Adharanand Finn 

‘If you don’t talk, it doesn’t work’: how sport can help autistic people

The intrinsic importance of social skills in sport means it can be a more effective approach than traditional therapies to improve social skills, anxiety - and bring many other benefits besides
  
  

Jessica-Jane Applegate
Paralympic champion Jessica-Jane Applegate has excelled as a swimmer, but people with autism can also thrive in team sports. Photograph: Christopher Lee/Getty Images

“A few years ago, I couldn’t even go out of the house by myself,” says Daniel Mynott. That was before he started getting involved in sport. “Now, I go all over London and the country. I have so many friends I’ve lost count. I even have my own car.”

Mynott has autism. A few years ago, when he was 15, the Change Foundation turned up at his school and encouraged him to try taking part in sport. “I hated sport,” he says. “I was lazy as hell, but they saw my potential, they saw I was good with people. Gradually, I fell in love with it.”

Mynott’s people skills led him into coaching, and he now works for the Change Foundation as a development officer. He coaches “cricket, football, dodgeball, you name it,” although his passion is cricket.

“Cricket is all about communication; if you don’t talk, it doesn’t work,” he says. Finding communication and social interaction difficult is a typical characteristic of autism, and most traditional therapies focus on the importance of developing social skills. However, with sport, it happens naturally.

“It changes you without you knowing it,” says Mynott. “Because all the focus is on the game.”

There can be a tendency to encourage people with autism into individual activities such as running and swimming, where the need to communicate is less important. There have been successful autistic athletes in these sports, such as the 2012 Paralympics gold-medal-winning swimmer Jessica-Jane Applegate.

Those who prefer individual sports will still gain social benefits through their relationships with the coaches or other participants, but Mynott recommends team sports. “I wouldn’t have had all these benefits if I’d done an individual sport,” he says.

Amy Webster, coordinator of the Active for Autism programme at the National Autistic Society, agrees. “There’s a massive misconception that people with autism can’t do team sports,” she says. “They can.”

Webster coaches a mixed disability football team and travels the country training sports coaches in how to deal with autism.

“The beauty, but also the struggle, of autism is that each person is different. So, as a coach, you have to adapt. What works for one person might not work for another.”

Some typical barriers may include difficulty with body language, the colour of the clothes, even the whistle. If a player has a problem with a coach’s whistle, for example, she says the coach could try visual aids, such as red or green cones.

Mynott says the key to being a successful coach to someone with autism is building trust. “Everything else flows from that,” he says. It was his relationship with his coach that led him to discover his love of sport.

He says his coaching ethos is to start slowly, focusing on an activity or a practice routine for as long as it takes until the person is ready to join in with a group.

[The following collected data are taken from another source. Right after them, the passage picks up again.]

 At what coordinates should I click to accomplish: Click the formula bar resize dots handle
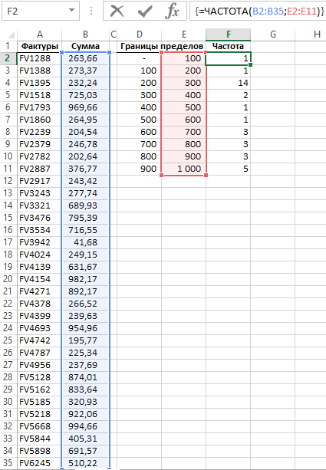91,11
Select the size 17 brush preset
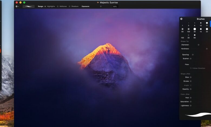This screenshot has height=127, width=211. [207, 23]
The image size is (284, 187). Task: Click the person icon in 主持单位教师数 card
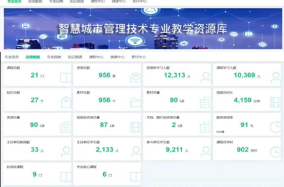click(x=66, y=152)
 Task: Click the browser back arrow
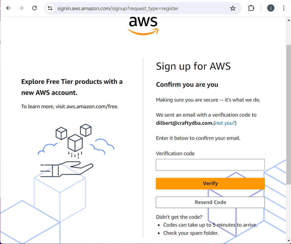click(x=8, y=8)
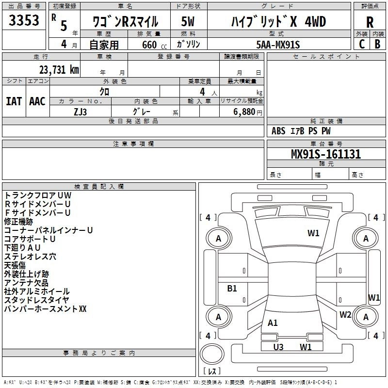This screenshot has height=388, width=388.
Task: Select the A1 scratch mark on the diagram
Action: tap(273, 323)
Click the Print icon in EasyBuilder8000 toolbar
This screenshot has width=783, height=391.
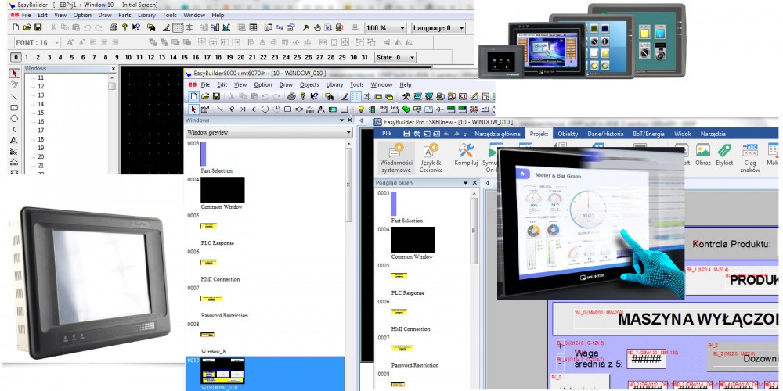pos(292,96)
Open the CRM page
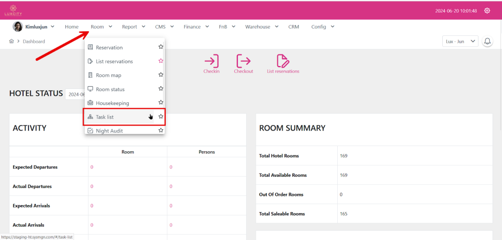502x240 pixels. click(x=294, y=27)
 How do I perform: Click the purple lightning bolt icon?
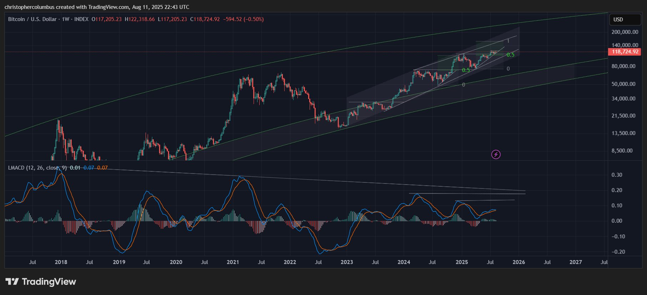click(x=496, y=154)
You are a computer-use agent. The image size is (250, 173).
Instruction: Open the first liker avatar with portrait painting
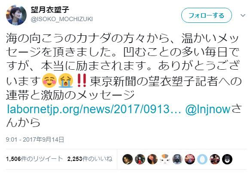(x=128, y=159)

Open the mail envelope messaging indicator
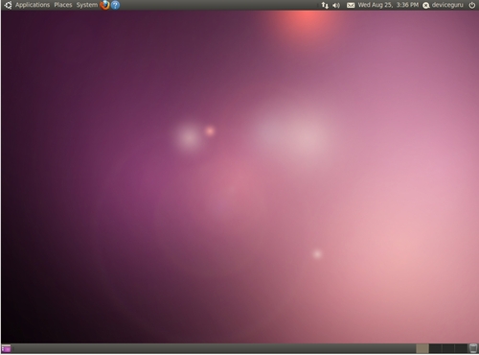[351, 5]
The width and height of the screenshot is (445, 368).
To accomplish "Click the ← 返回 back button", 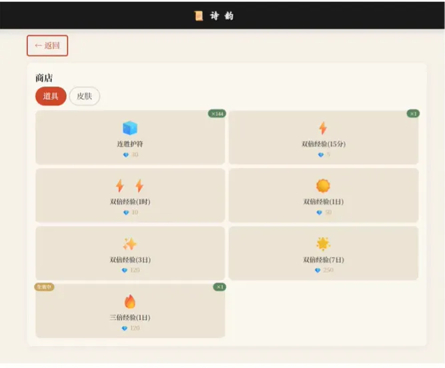I will coord(47,45).
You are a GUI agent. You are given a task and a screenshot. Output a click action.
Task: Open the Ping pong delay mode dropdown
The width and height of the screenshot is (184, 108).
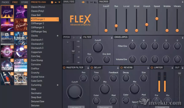105,107
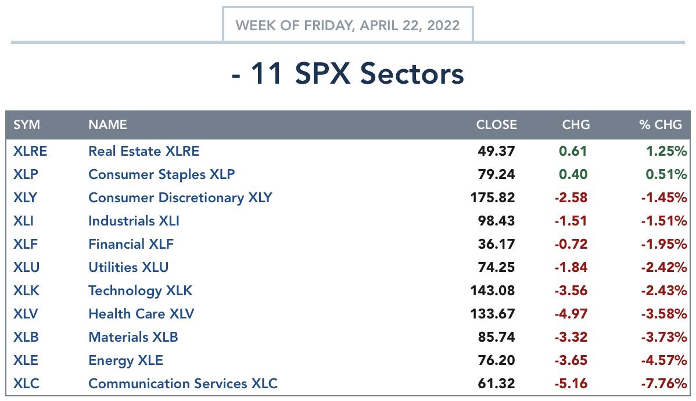The width and height of the screenshot is (696, 401).
Task: Open Financial XLF name link
Action: [x=131, y=244]
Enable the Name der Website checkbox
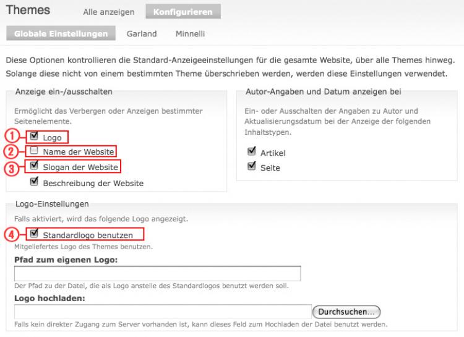Viewport: 464px width, 337px height. pos(34,151)
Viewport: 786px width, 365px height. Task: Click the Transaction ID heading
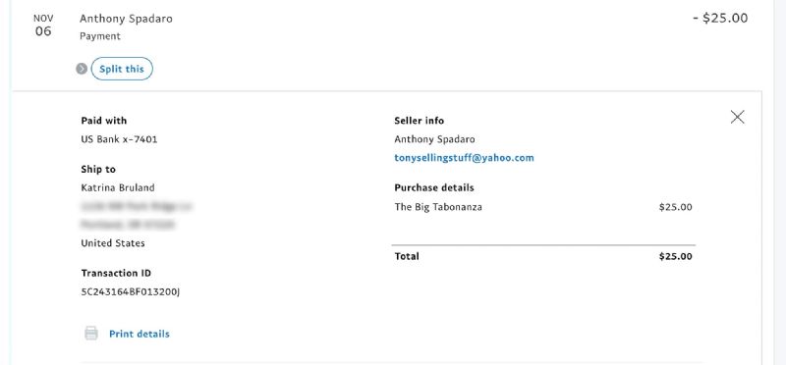tap(116, 274)
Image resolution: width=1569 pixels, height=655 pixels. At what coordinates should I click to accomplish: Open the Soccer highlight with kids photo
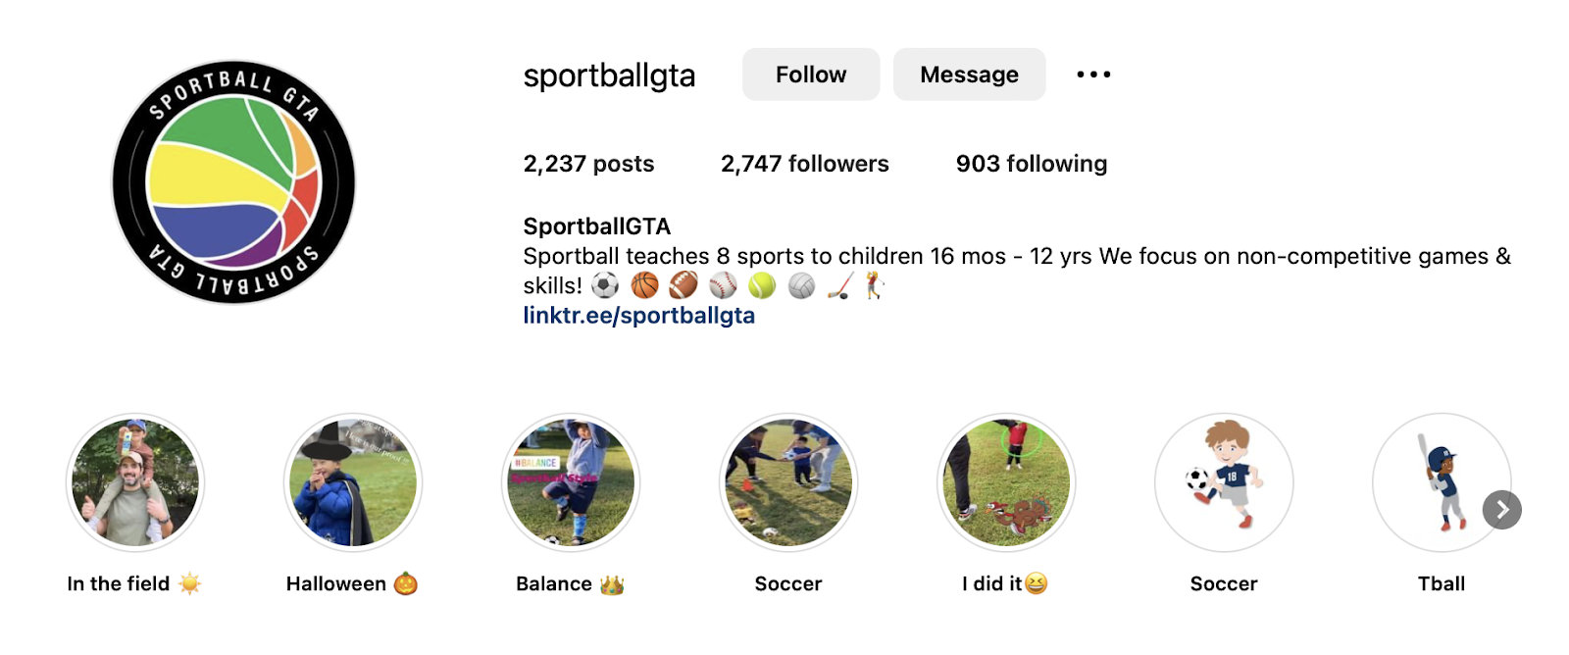coord(788,481)
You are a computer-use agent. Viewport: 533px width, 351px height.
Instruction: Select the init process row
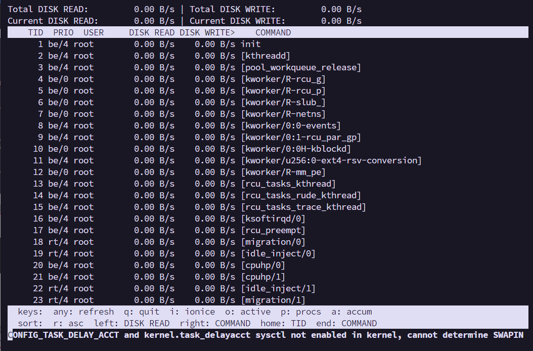250,44
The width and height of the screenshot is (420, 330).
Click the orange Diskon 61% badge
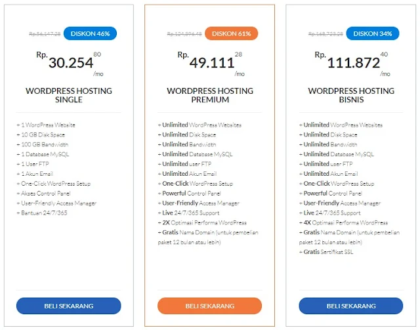coord(232,33)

Improved social skills is not the only thing to be gained from taking part in sport. Research in the US found that children with autism were more likely to be overweight than other children. This was often linked to the increased barriers stopping them from being active.

Overcoming these barriers can have far-reaching benefits. As well as the physical and mental gains from returning to a healthy weight, research has shown that taking part in sport can decrease the frequency of negative, self-stimulating behaviours common among people with autism, such as body rocking or head nodding. Additionally, exercise can discourage aggressive and self-injurious behaviour and improve one’s attention span.

Carol Povey, director at the National Autistic Society’s Centre of Autism, says getting involved in sport can have a huge impact on the self-esteem of someone with autism. “This is really important,” she says. “One mother told me that playing football helped her son immensely, because when he was playing with the team no one thought about his autism – he was just another team member.”

But what if you’re no good at sport? Isn’t there a risk – one that would also apply to people without autism – that it can lead to frustration and hurt your self-esteem even more?

Webster says she trains coaches to be aware of this and suggests changing the targets to make them more realistic. “Winning and losing can be a big struggle,” she says. “Make the goal simply to make a good pass or to join in with the group.”

Povey says it is important not to make blanket assumptions when it comes to autism; as with everyone else, some people will love sport and some will hate it. “But when it works,” she says, “it works really well.”